Un lourd silence retomba sur les deux agents de Talon. Alors c'était sa famille que Reaper allait voir, chaque année, à Noël lorsqu'il s'absentait de la base après que Sombra, Doomfist et les autres soient partis.
Le mercenaire soupira.
- Ma sœur. Ses enfants, ajouta—t-il comme pour répondre à une question muette que lui aurait posé Widow. J'allais juste les voir. De loin.
Cette dernière hocha la tête. Ils n'étaient pas si différents l'un de l'autre, au final ils n'étaient plus tout à fait vivants pour le commun des mortels, mais ils n'étaient pas morts non plus.
- Sombra pourrait peut-être trouver leur trace ?
- Peut – être.
La neige continuait de tomber. Les flocons dansaient et virevoltaient désormais de plus belle dans l'obscurité ténébreuse et de bons centimètres recouvraient toute la ville. Reaper hésita un instant avant de se racler la gorge. Peut-être que c'était l'esprit de Noël mais…
- Amélie ?
Le mercenaire utilisait rarement le véritable prénom de la jeune femme. Il avait l'impression que même s'il reconnaissait indéniablement Amélie dans les traits de Widowmaker, dans son sourire –aussi rare qu'il était – et dans sa posture de danseuse, Amélie Lacroix était morte il y a bien longtemps.
Peut-être se trompait-il ?
La jeune femme se tourna vers lui, un regard interrogateur sur son visage.
- Je voulais te dire. Je suis désolé.
Même si ce n'était pas de sa faute, même s'il n'avait pas décidé du reconditionnement, il se sentait terriblement désolé pour tout ce qu'il lui était arrivé. Terriblement désolé et terriblement énervé.
- Parfois il me manque. Noël était sa fête préférée, fut tout ce que répondit Amélie.

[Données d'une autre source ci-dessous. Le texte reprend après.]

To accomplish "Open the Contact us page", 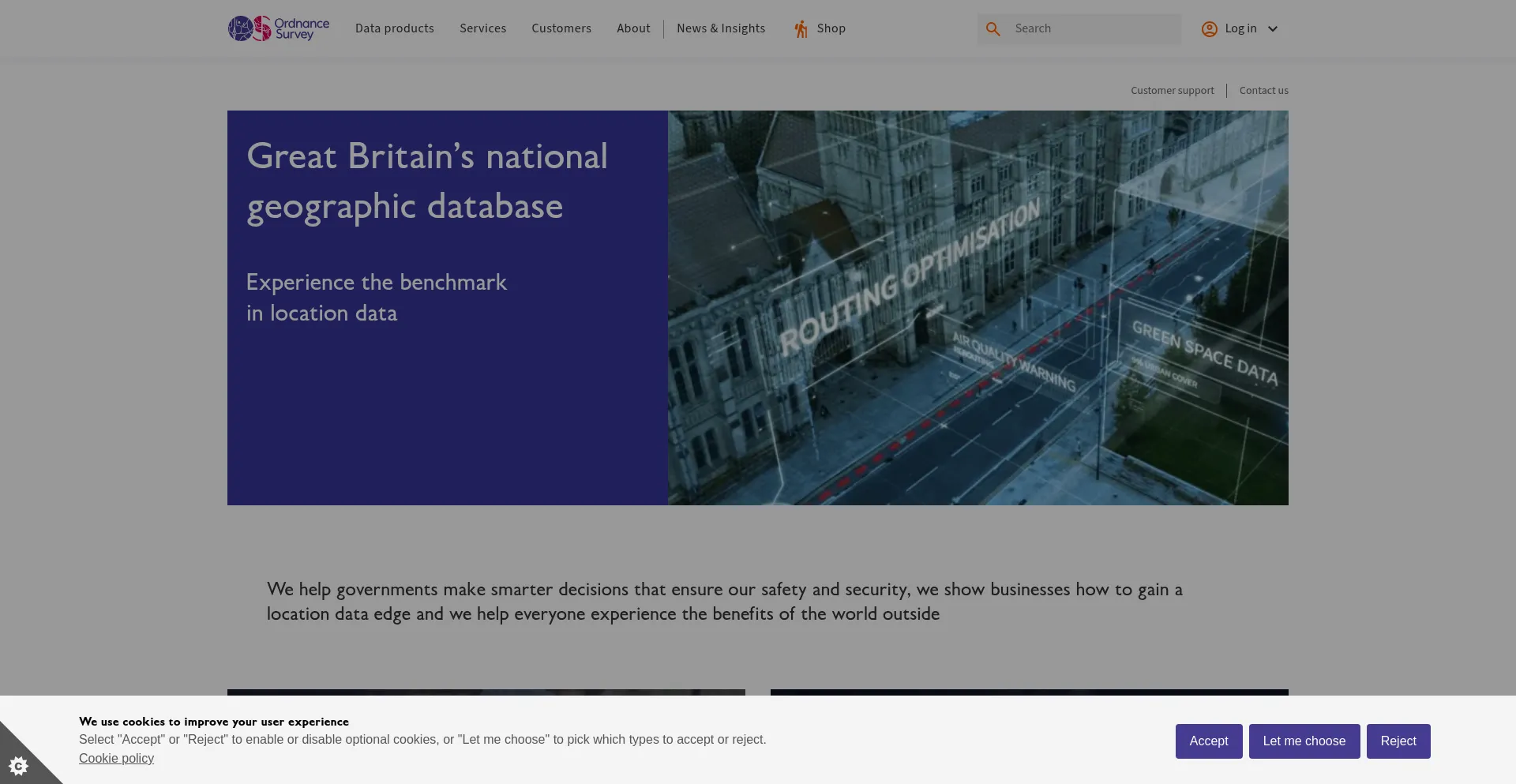I will [1263, 90].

- C'était la tienne aussi.
C'était vrai. À l'époque d'Overwatch - de Blackwatch - Gabriel Reyes se souvenait qu'à l'approche des fêtes, Gérard avait cette tendance à leur révéler la surprise qu'il comptait faire à sa femme, le réveillon parfait qu'il comptait passer en sa compagnie. Ils étaient occupés toute l'année mais Noël leur permettait de se retrouver. C'est pour cela que Noël était sa fête préférée.
Et celle d'Amélie aussi.
- Marchons un peu, Gabriel. Tu veux ?
Le mercenaire fronça les sourcils. Il y avait toujours quelque chose qui se tordait dans son ventre lorsque son prénom roulait sur sa langue de la française.
Le traitement s'estompait décidément beaucoup sans Moira pour la réparer ; Amélie souffla de l'air chaud sur ses mains avant de les fourrer à nouveau dans les poches de son manteau. Gabriel aurait juré qu'il l'avait vu greloter.

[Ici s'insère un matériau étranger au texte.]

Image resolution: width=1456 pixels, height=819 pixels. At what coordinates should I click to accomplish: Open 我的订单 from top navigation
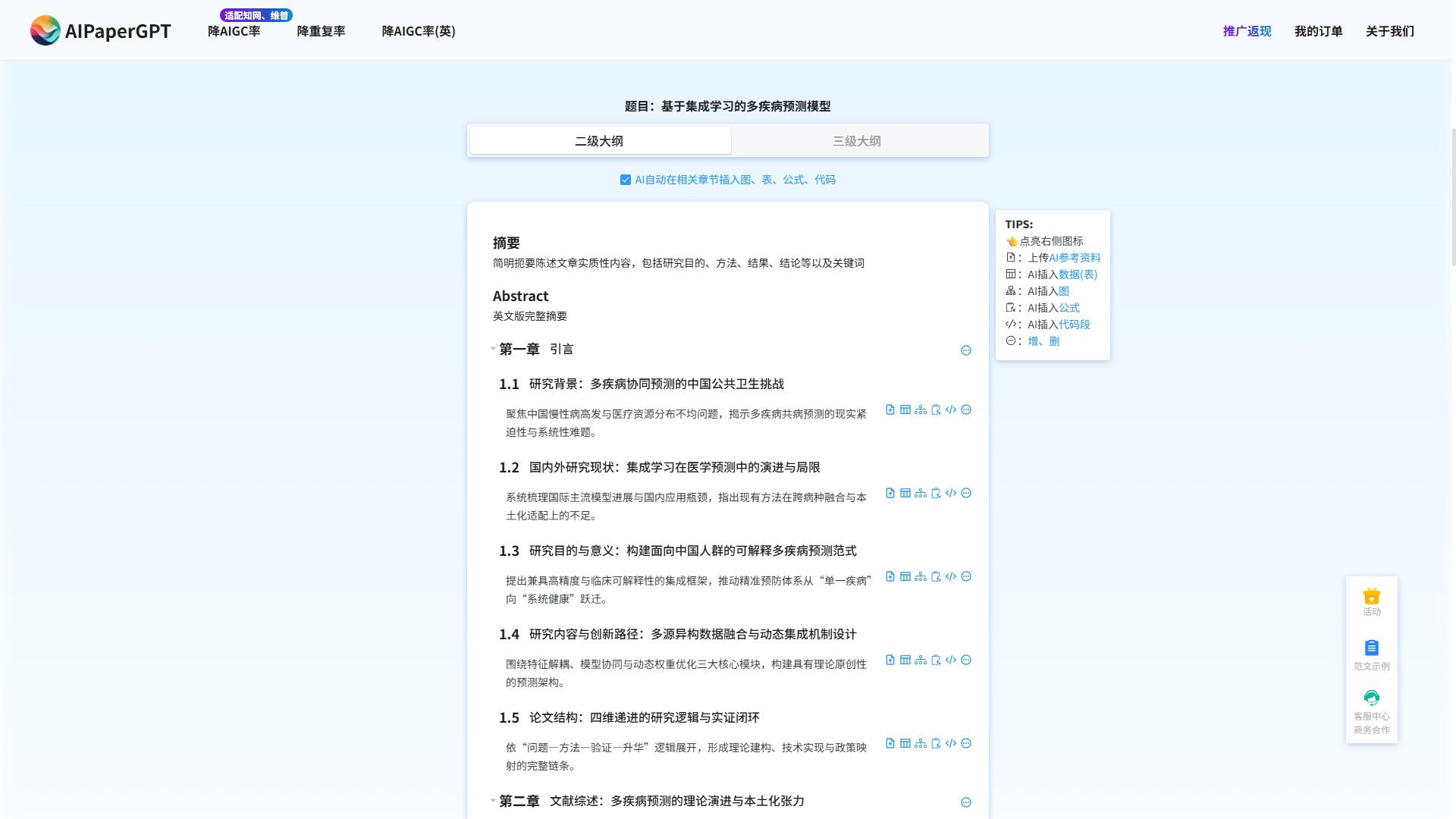pyautogui.click(x=1318, y=31)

- Tu vas avoir froid, dit-il pour la seconde fois de la soirée. Cette fois-ci, il dénoua son écharpe et l'enroula autour de la gorge de la jeune femme.
Elle ne lui dit pas merci. Elle était trop fière, sans doute. Ou elle n'avait tout simplement pas besoin de mots pour l'exprimer. Widow attrapa alors le bras du mercenaire et fit quelques pas à ses côtés avant de s'arrêter brusquement.
- Je suis désolée, moi aussi, articula-t-elle finalement en brisant le silence.
Amélie se tourna face à Gabriel pour l'observer, observer son masque plutôt. Elle observa chaque détail la fente qui laissait entrevoir ses yeux, la rayure qui traçait son côté gauche. Avec une grande délicatesse, les doigts de la jeune femme se posèrent sur les bords du masque du mercenaire. Elle resta comme ça un moment.
Gabriel ne bougea pas, il osa à peine respirer.
Finalement, après une attente qui sembla interminable au mercenaire, Amélie brisa l'ambiance maladroite qui flottait au-dessus d'eux. Lentement, très lentement, elle déposa un baiser sur le masque blanc de Gabriel.
- Joyeuses fêtes, Gabriel.
La jeune femme recula. Elle avait hésité à ôter le masque elle en mourrait d'envie et de curiosité. Mais ce serait pour une prochaine fois.
Il neigeait trop, de toute façon.
Amélie sourit, d'un sourire discret et éphémère.
- Rentrons, proposa Gabriel.
Ils se ressemblaient décidément beaucoup, constata-il. Ils avaient tous les deux été brisés, puis ils avaient tous les deux été réparés, et ils étaient tous les deux seuls au monde.
Mais au moins, ils pourraient être seuls ensemble cette fois-ci.